RAYMOND, Maine — Venezuela is undergoing a humanitarian crisis that has worsened since the economic effects of the COVID-19 pandemic hit the nation. Venezuelans lack essential services, like health care, water and food. The AFFECT Human Rights in Venezuela Act, H.R.8813, proposes extending the Independent International Fact-Finding Mission in Venezuela, which expired at the end of September 2022, to help the United States government find the correct methods for assisting Venezuelans.
Venezuela’s Humanitarian Crisis
Countless factors, including socio-political challenges, economic disasters and medical, food and water shortages have impacted Venezuela’s humanitarian crisis. The latest socio-political difficulties are the result of the 2015 Parliament and 2018 presidential elections. World leaders criticize both as “unfair and unfree” elections, with voter suppression and voting date changes that dropped turnout to less than 50% of the voting population. The U.S. government does not recognize Venezuelan President Nicolas Maduro as legitimate. Instead, the U.S. recognizes interim President Juan Guaido as the nation’s chosen leader.
Venezuela’s economic crisis also stems from a sharp decline in oil output. As the prices for fossil fuels change, the economic status of a petrostate can change in an instant. Venezuela’s oil output hit its lowest production in decades because of the COVID-19 pandemic. The lowered production decreased foreign investments, job availability, and income, forcing Venezuela’s extreme poverty rate to increase rapidly and peak at 77% in 2021.
Medical, food and water shortages are constants in Venezuela’s humanitarian crisis. The medical crisis sees hospitals receiving no shipments of gauze, disinfectants and essential medical tools. Contaminated food and water are causing the deaths of children across Venezuela. Venezuelans are crossing the border into Colombia for proper medical treatment and clean food and water. Maduro and his government have halted numerous efforts to bring medical supplies or clean water to Venezuela. Due to the struggles of being a health care worker in Venezuela, many health care workers have left with few expectations of returning to Venezuela.
It is not only health care workers fleeing Venezuela, at least 6.8 million Venezuelans are also refugees.
H.R.8813 could help form a coherent picture of what forces are interfering with access to basic supplies and how the U.S. government can feasibly assist Venezuelans.
Previous US and UN Aid Missions’ Results
The U.N. and U.S. have attempted to end or improve the Venezuelan humanitarian crisis. Some plans have included immediate rescue or aid missions venturing into Venezuela, but most of these have required tremendous funding that has been difficult to achieve. The U.S.’s relief plans are challenging to accomplish, with unknown factors hindering progress, but efforts continue.

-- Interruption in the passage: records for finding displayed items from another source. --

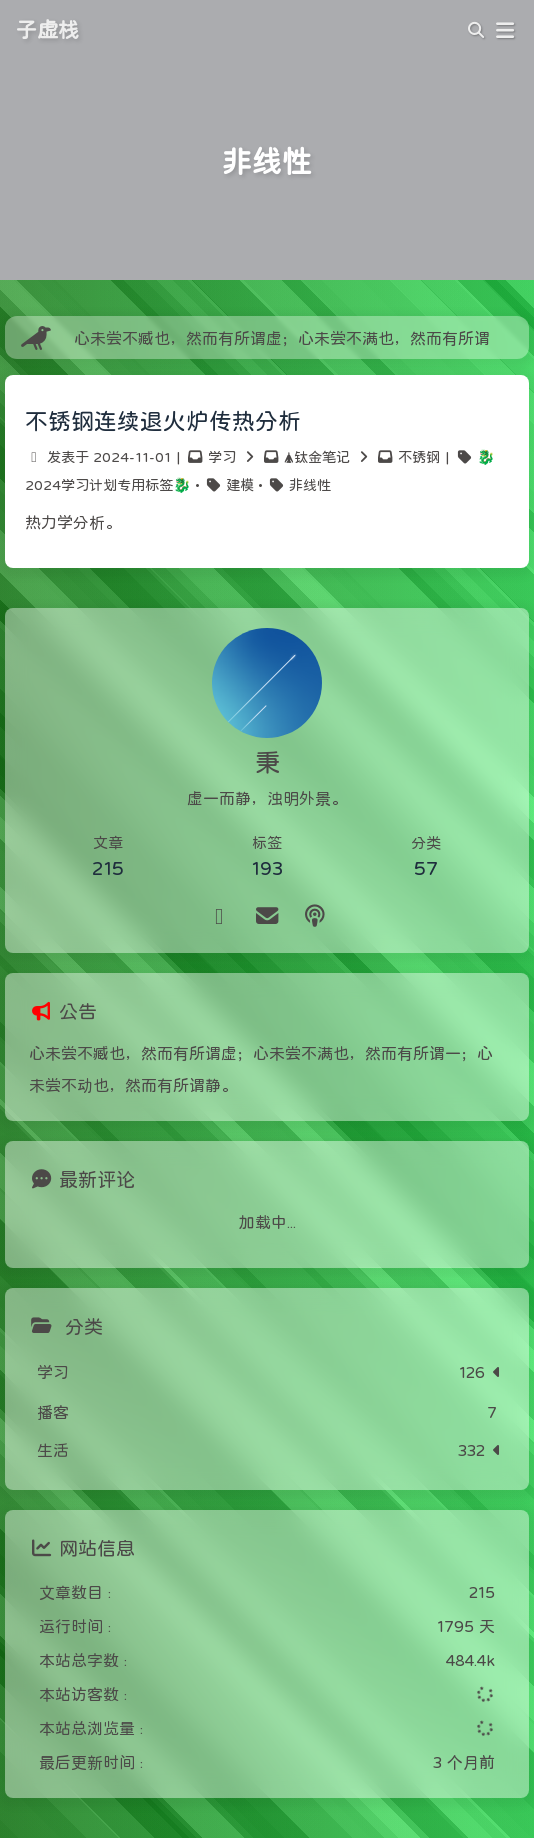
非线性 (310, 485)
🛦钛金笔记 (317, 457)
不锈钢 (419, 457)
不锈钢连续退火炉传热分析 (163, 421)
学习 (222, 457)
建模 (240, 485)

The U.S. is organizing efforts to help Venezuela through the United States Agency for International Development (USAID). One of the latest efforts is USAID’s newly announced pledge of $376 million for humanitarian assistance in Venezuela. The purpose of this mission is to commence efforts on water sanitation and provide food in the nutritiously poor areas of Venezuela.
The U.N.’s most significant efforts for Venezuelan relief came between 2020-2021. In 2021 the U.N. launched the 2021 Venezuela Humanitarian Response Plan to assist 4.5 million Venezuelans. The plan was to use the appropriated funds for “223 projects by 144 humanitarian actors, including U.N. agencies and international and national NGOs working in partnership with national institutions.” There has been little progress made, which is why there is a call to extend the fact-finding missions in Venezuela with H.R.8813.
On September 27, 2019, during the United Nations Human Rights Council meeting (UNHRC), the Council established an independent fact-finding mission to investigate “extrajudicial executions, enforced disappearances, arbitrary detentions and torture and other cruel, inhuman or degrading treatment since 2014 to ensure full accountability for perpetrators and justice for victims.”
The fact-finding mission reports, “Venezuelan people ‘have endured a decade of deepening economic, humanitarian and human rights crises, as well as the breaking down of State institutions, all of this exacerbated, most recently, by the impact of COVID-19. The clearest showing of this are the more than six million people who have had to leave the country.’” H.R.8813 proposes continuing the fact-finding mission so the U.S. government can fully understand the challenges of poverty and the humanitarian crisis in Venezuela.
U.S. government officials believe that the fact-finding missions will best help the government navigate policy-making that will bring an end to Venezuela’s humanitarian crisis. As Venezuelans continue to flee, the fact-finding mission must continue so the U.S. can help Venezuelans through the crisis that is leaving them starving and economically disadvantaged. U.S. government officials bipartisanly share a concern for Venezuelans. They know that H.R.8813 is the best chance of providing suitable support to Venezuelans in their hour of need.